Flanked by YNHHS Chief Clinical Officer Thomas Balcezak, MD (left), former Chief Human Resources Officer Kevin Myatt, and YNHH Chief Nursing Officer Ena Williams, RN, Marna led an employee town hall early in the COVID-19 pandemic. (Consistent with CDC guidelines at that time, no masks were worn.)


Leading through challenging times with grit, grace and wisdom 

From the AIDS epidemic of the 1980s to the ongoing COVID-19 pandemic of 2020, retiring Yale New Haven Health CEO Marna Borgstrom has witnessed many crises in her 43 years in health care and, as CEO for the past 17, has led the organization through challenging times with grit, grace and wisdom.

During a virtual employee town hall in March 2020, Marna – who will retire this month – remarked that she had been involved in a number of crises during her career, and expressed gratitude for a dedicated workforce that rose to every challenge: “There’s no better group of people that I would want in a lifeboat with me than the people who work in this Health System.”


When the COVID-19 vaccine first became available, Marna and other leaders joined staff throughout the health system to get the shot, and encouraged others to do the same.

While most Yale New Haven Health employees and physicians had never faced a worldwide pandemic before, their experience with past disasters as well as their flexibility and dedication helped the health system successfully prepare for – and respond to – one of its biggest challenges of the 21st century.

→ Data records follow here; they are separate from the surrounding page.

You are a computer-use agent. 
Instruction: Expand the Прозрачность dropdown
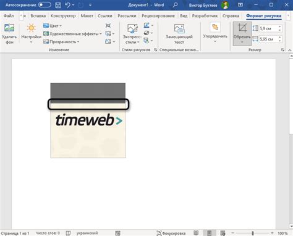click(x=61, y=42)
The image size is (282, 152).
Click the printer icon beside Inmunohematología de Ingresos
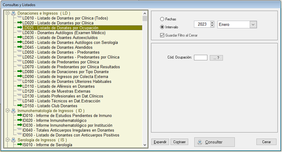point(13,111)
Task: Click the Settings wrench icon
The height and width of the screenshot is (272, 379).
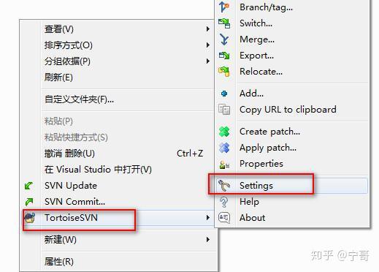Action: [224, 186]
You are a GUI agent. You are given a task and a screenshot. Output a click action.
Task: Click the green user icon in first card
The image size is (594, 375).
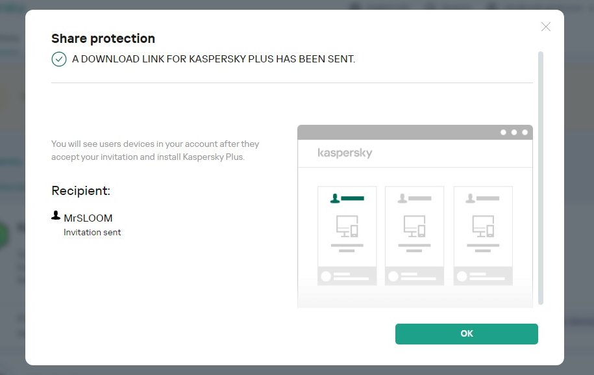pos(335,198)
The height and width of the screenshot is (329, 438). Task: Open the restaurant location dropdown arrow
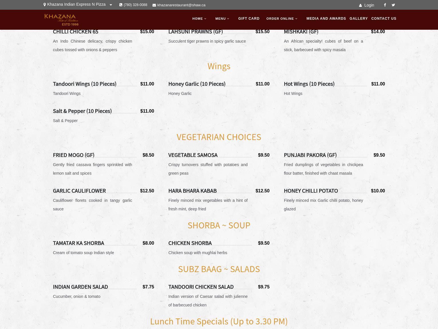[111, 5]
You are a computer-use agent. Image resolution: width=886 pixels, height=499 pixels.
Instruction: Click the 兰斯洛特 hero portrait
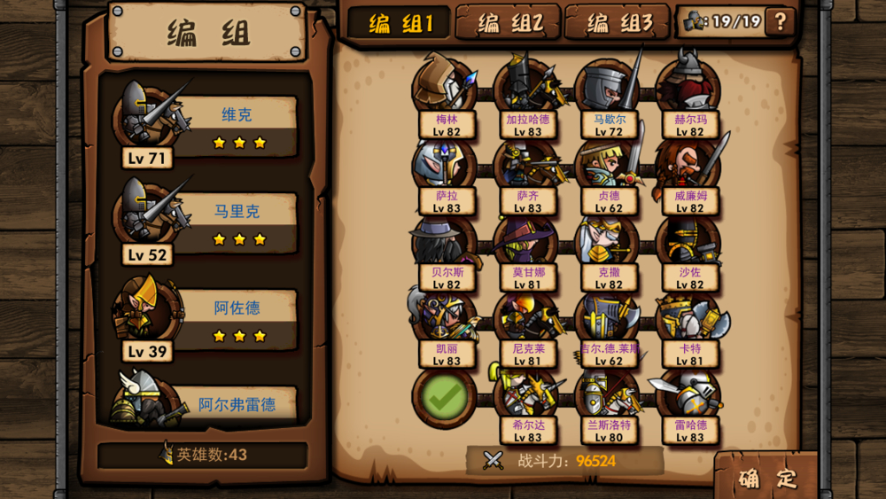tap(608, 394)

As COVID-19 began to spread, Connecticut Gov. Ned Lamont appointed Marna as a co-chair to his Governor’s Health System Response Team to help lead statewide efforts in battling the historic pandemic. 

“She has been a partner since day one during some of the most trying times our state has ever seen,” Lamont commented in September 2021. “She offered balanced and thoughtful input and helped us most directly at our toughest moments.”

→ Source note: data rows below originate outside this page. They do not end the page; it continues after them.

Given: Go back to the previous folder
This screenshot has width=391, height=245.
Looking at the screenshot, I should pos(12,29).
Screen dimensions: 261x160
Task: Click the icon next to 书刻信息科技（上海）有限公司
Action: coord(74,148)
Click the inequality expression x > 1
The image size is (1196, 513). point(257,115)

Crisis response through the years

Marna was at the helm when, several years before COVID-19, a rare disease called Ebola sent collective chills across the nation. Ebola is a deadly disease that can spread from person to person through contact with infected blood or body fluids. On Wednesday, Oct. 15, 2014, Yale New Haven Hospital’s Emergency Management Office was notified that Connecticut’s first suspected Ebola patient was on the way. 

Marna on the cover of HealthLeaders in 2019.

View larger image >



That phone call launched a monumental effort that involved hundreds of people, including physicians, hospital leaders and staff from numerous departments, along with community leaders, first responders and private contractors. YNHH had been preparing for a possible Ebola patient for months, but the response that night and in the days that followed was described as nothing short of “phenomenal.” 

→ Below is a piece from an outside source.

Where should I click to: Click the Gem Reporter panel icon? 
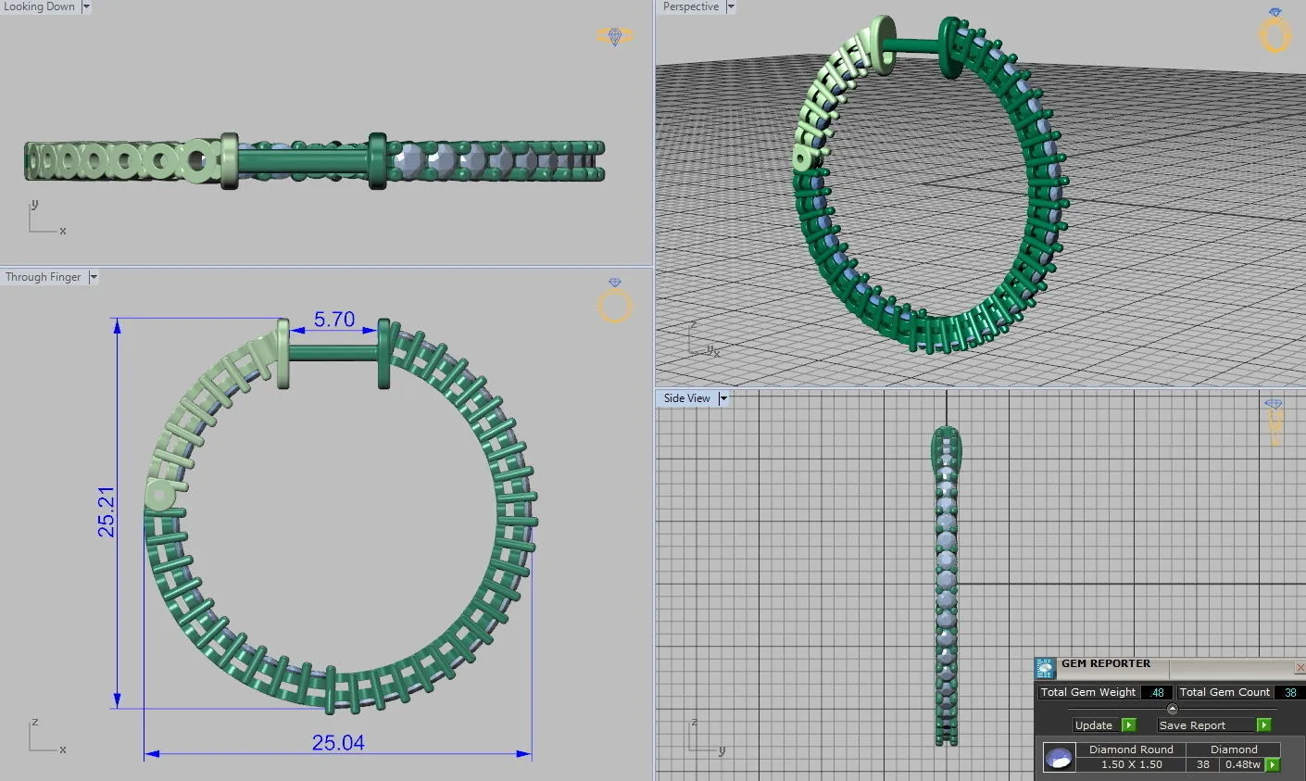click(x=1045, y=667)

Ebola was not YNHHS’ nor Marna’s first encounter with a contagious and devastating disease. Several decades before, Yale New Haven responded to the AIDS crisis at the local level, establishing the Yale New Haven Hospital AIDS Care Program in 1984. In 1994, when Marna served as executive vice president and chief operating officer, the hospital awarded nearly $1 million to support community-based HIV/AIDS care agencies in their efforts to provide outpatient medical and social services for individuals with HIV/AIDS.

Long before COVID-19, Yale New Haven Hospital was contending with the HIV and AIDs epidemic in the 1980s. The hospital and Yale School of Medicine were involved in research, treatment and prevention of the diseases, and helped establish community programs for those at risk and affected.;

View larger image >



Other significant challenges Marna and the health system experienced over the years required a different response. In 2015, hospital staff and physicians came together – more than 8,500 strong – to oppose proposed state budget cuts that would have dramatically reduced funding to Connecticut hospitals and negatively impacted patient care.  

Buoyed by support

Today, as COVID-positive patient admissions continue their downward trend, Marna’s leadership through difficult times has been unwavering in a constant sea of change. 

“There are more than 28,000 of us who have been in this YNHHS lifeboat,” Marna wrote in a memo to employees on Dec. 31, 2020. “It’s crowded for sure, but it has stayed afloat because each and every one of you chose to make a difference.”